◆ **What the task requires**: Check every line of the entries for "will", and copy the lines that hold it.

===

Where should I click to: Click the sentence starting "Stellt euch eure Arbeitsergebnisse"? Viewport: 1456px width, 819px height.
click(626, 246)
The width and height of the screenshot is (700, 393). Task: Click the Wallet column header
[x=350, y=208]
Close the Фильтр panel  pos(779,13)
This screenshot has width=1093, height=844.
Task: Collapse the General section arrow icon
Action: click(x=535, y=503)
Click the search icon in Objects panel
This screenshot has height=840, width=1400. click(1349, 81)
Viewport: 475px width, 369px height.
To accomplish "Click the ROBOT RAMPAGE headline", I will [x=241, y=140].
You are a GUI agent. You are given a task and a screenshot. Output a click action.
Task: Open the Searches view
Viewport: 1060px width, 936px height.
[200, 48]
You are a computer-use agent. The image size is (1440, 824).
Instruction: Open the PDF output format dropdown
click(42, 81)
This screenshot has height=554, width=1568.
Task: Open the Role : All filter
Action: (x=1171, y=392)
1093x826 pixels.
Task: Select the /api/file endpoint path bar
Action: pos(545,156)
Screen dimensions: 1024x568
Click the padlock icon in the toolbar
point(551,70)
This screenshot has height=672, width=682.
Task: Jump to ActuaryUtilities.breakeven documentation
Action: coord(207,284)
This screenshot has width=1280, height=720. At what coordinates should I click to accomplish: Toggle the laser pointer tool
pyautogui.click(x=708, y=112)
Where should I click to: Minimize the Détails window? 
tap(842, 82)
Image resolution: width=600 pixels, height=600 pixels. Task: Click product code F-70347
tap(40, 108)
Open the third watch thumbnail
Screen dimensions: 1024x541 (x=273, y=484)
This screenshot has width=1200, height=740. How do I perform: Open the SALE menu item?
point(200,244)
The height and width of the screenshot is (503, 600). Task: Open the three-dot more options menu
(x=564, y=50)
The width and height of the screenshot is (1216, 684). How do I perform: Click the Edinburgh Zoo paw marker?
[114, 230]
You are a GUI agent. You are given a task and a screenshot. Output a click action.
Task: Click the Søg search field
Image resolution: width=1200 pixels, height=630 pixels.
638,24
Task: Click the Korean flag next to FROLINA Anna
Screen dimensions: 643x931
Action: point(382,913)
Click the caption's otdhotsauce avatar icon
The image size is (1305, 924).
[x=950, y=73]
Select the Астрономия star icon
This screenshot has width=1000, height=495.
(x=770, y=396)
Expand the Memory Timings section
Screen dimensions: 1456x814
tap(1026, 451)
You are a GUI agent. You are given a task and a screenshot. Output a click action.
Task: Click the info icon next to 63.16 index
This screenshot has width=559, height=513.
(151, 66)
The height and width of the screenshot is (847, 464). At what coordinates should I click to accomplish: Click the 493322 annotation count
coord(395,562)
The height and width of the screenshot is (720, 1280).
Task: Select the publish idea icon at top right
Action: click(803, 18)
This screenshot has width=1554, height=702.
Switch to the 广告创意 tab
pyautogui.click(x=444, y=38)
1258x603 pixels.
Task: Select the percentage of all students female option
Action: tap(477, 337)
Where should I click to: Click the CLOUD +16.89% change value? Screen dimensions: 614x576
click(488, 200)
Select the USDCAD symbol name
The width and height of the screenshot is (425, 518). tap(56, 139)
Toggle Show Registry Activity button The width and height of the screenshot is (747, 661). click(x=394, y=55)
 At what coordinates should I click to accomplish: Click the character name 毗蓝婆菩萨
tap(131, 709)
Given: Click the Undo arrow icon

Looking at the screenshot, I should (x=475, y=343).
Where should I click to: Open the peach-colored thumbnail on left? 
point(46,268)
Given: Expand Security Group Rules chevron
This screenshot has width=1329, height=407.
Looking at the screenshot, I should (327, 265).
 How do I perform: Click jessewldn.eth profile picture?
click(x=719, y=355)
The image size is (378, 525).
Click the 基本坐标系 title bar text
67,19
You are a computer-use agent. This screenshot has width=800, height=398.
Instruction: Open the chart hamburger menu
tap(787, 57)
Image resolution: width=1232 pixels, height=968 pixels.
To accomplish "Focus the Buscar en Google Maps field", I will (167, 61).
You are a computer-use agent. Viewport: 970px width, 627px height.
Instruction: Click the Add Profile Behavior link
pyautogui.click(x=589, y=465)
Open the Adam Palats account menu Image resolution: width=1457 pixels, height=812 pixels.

===

◆ **Output of the task**:
To accomplish "Click the ROBOT RAMPAGE headline", I will [x=241, y=140].
To accomplish "Focus the Buscar en Google Maps field", I will (167, 61).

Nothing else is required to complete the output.